Sliding down another two basis points, the average 30-year fixed mortgage rate drop this week brought the figure to a 10-month low.
According to the latest Primary Mortgage Market Survey® (PMMS®) released by Freddie Mac Thursday, the 30-year fixed-rate mortgage (FRM) averaged 6.56% a decrease from last week’s average of 6.58%.
“Mortgage rates are at a 10-month low,” said Sam Khater, Freddie Mac’s chief economist. “Purchase demand continues to rise on the back of lower rates and solid economic growth. Though many potential homebuyers still face affordability challenges, consistently lower rates may provide them with the impetus to enter the market.”
Realtor.com’s Chief Economist Danielle Hale commented, “After peaking in May 2025, mortgage rates have generally pulled back, modestly and unevenly. This helped existing home sales rise modestly in July, but new home sales have remained sluggish and pending home sales were also lackluster in July.”

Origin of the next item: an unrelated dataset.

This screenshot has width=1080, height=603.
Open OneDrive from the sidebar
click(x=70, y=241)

Hale noted Federal Reserve Chair Powell’s comments setting the stage for a Fed rate cut in September, assuming inflation and labor market data register as expected.

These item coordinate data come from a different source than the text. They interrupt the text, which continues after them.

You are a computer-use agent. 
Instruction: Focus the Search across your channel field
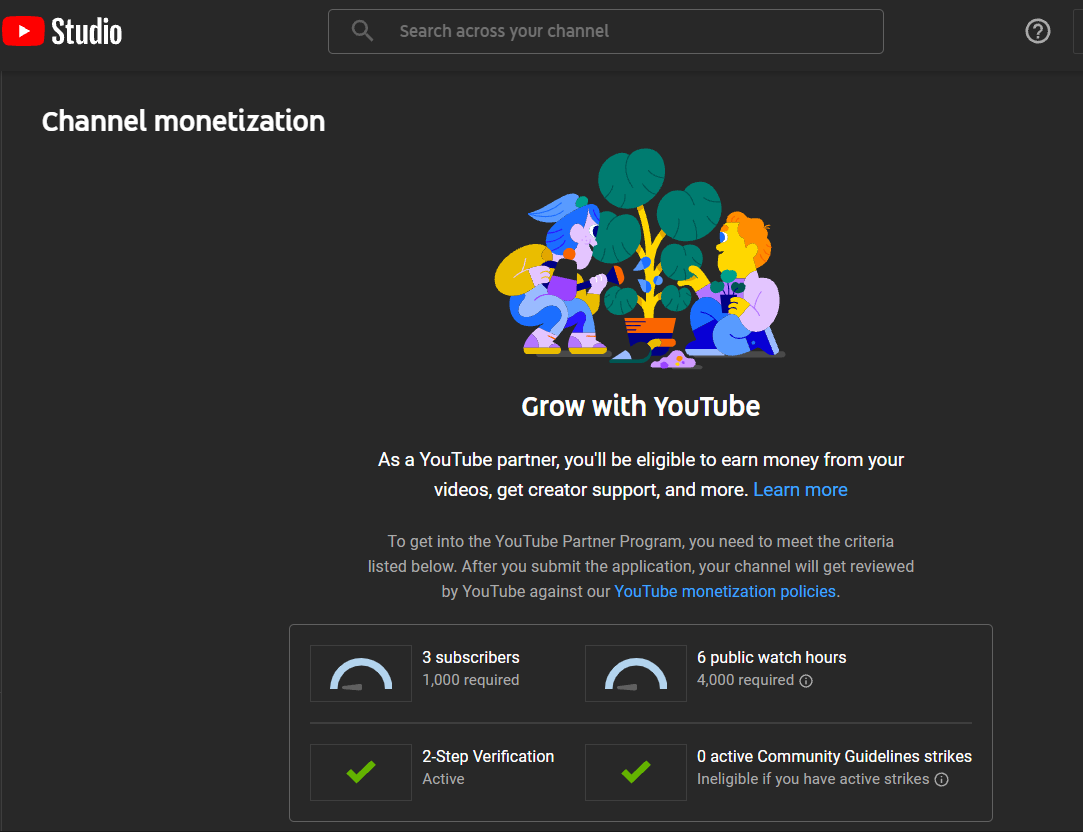620,31

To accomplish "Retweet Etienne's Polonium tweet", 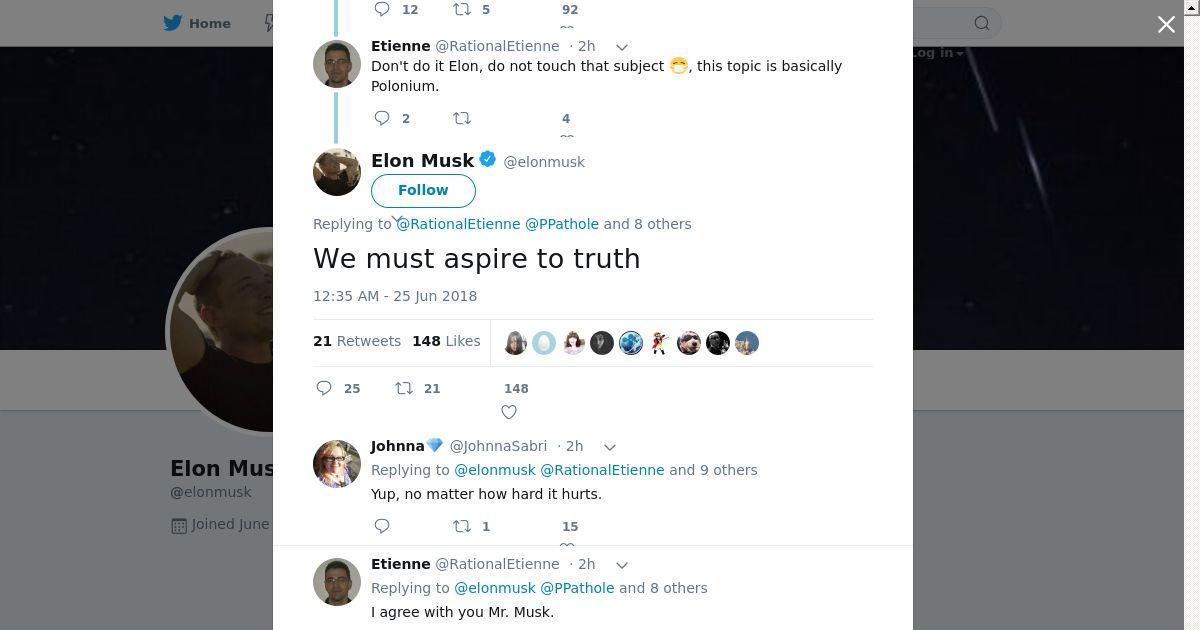I will tap(462, 118).
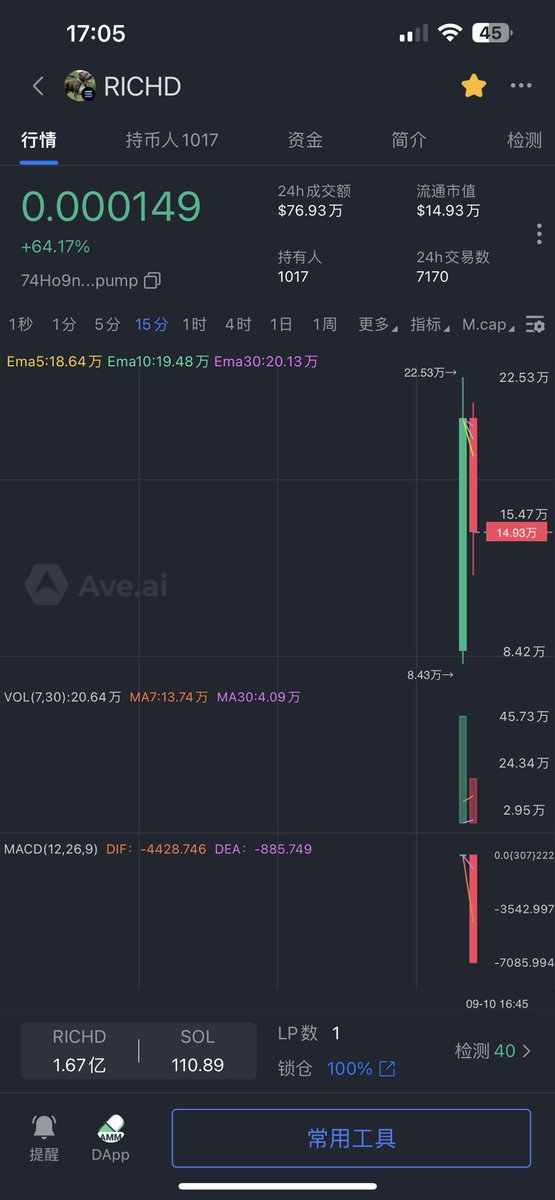Open the 检测 40 details link
The width and height of the screenshot is (555, 1200).
(x=493, y=1051)
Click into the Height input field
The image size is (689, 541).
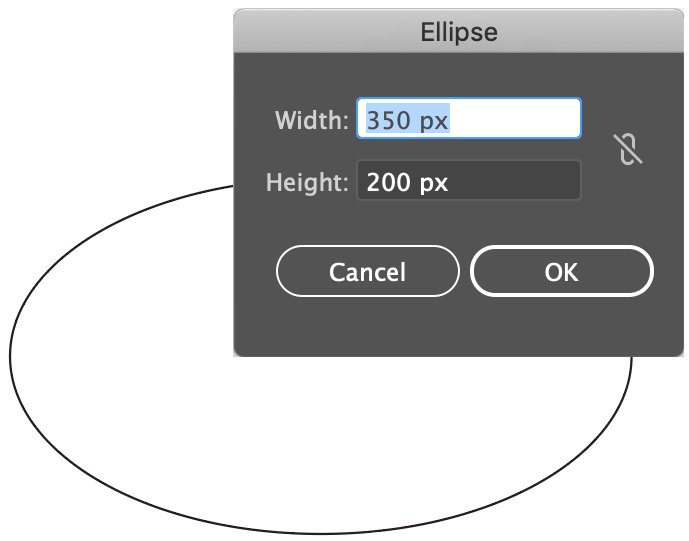[468, 183]
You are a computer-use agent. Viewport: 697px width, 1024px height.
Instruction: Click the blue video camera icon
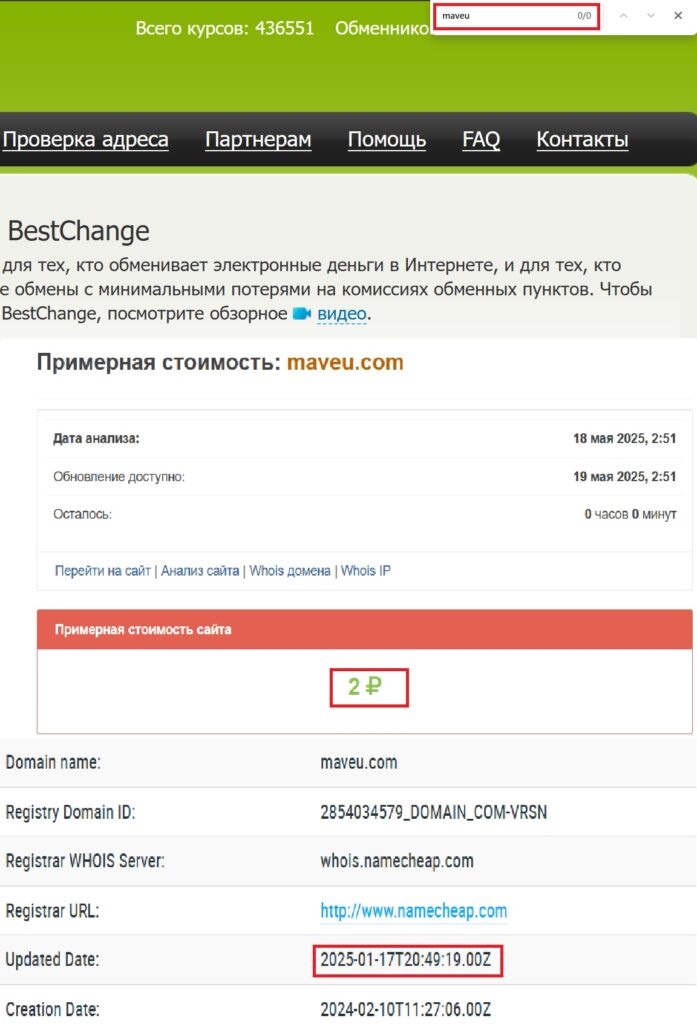(x=302, y=314)
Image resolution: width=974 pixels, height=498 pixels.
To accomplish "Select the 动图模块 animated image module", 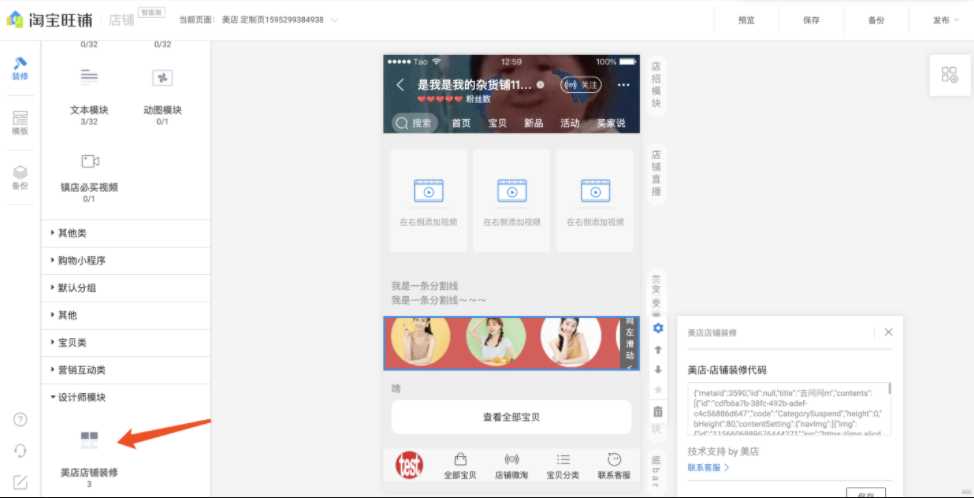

“This should help keep mortgage rates moving modestly lower at least until mid-September,” she noted. “A Fed rate cut will move today’s restrictive policy a touch closer to neutral, meaning that the Fed is easing off the monetary brakes in light of slower job growth data while still maintaining a watchful eye on inflation.”
What happens after the Fed’s rate cut, however, will depend on the data, Hale noted. While longer-term rates, like mortgage rates, are influenced by the short-end of the yield curve that the Fed adjusts, they are also affected by economic growth, labor market and inflation expectations over the mid-to-longer term.

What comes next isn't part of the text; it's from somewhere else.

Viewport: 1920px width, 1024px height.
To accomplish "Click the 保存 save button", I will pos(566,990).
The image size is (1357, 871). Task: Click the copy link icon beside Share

“Mortgage rates will continue to decline if data suggest that the labor market is weakening further or if inflation is lower than expected,” she added. “Expectations are quite high for inflation which is likely to be variable as prices adjust to tariffs. For this reason, I don’t expect rates to be quite as sensitive to higher inflation readings as we’ve seen over the past few years. The Fed is still committed to a 2% inflation target, but is expecting at least a one-time reset in prices as tariffs pass through.”
She said for homebuyers, today’s data offers a bit of relief and we’re likely to see similar conditions in the next month or so, but “with the outlook dependent on incoming data, it’s harder to say where mortgage rates might be in a few months. Shoppers who are ready would do well to take advantage of today’s trends.”
This week’s numbers:
- The 30-year FRM averaged 6.56% as of August 28, 2025, down from last week when it averaged 6.58%. A year ago at this time, the 30-year FRM averaged 6.35%.
- The 15-year FRM averaged 5.69%, unchanged from last week. A year ago at this time, the 15-year FRM averaged 5.51%.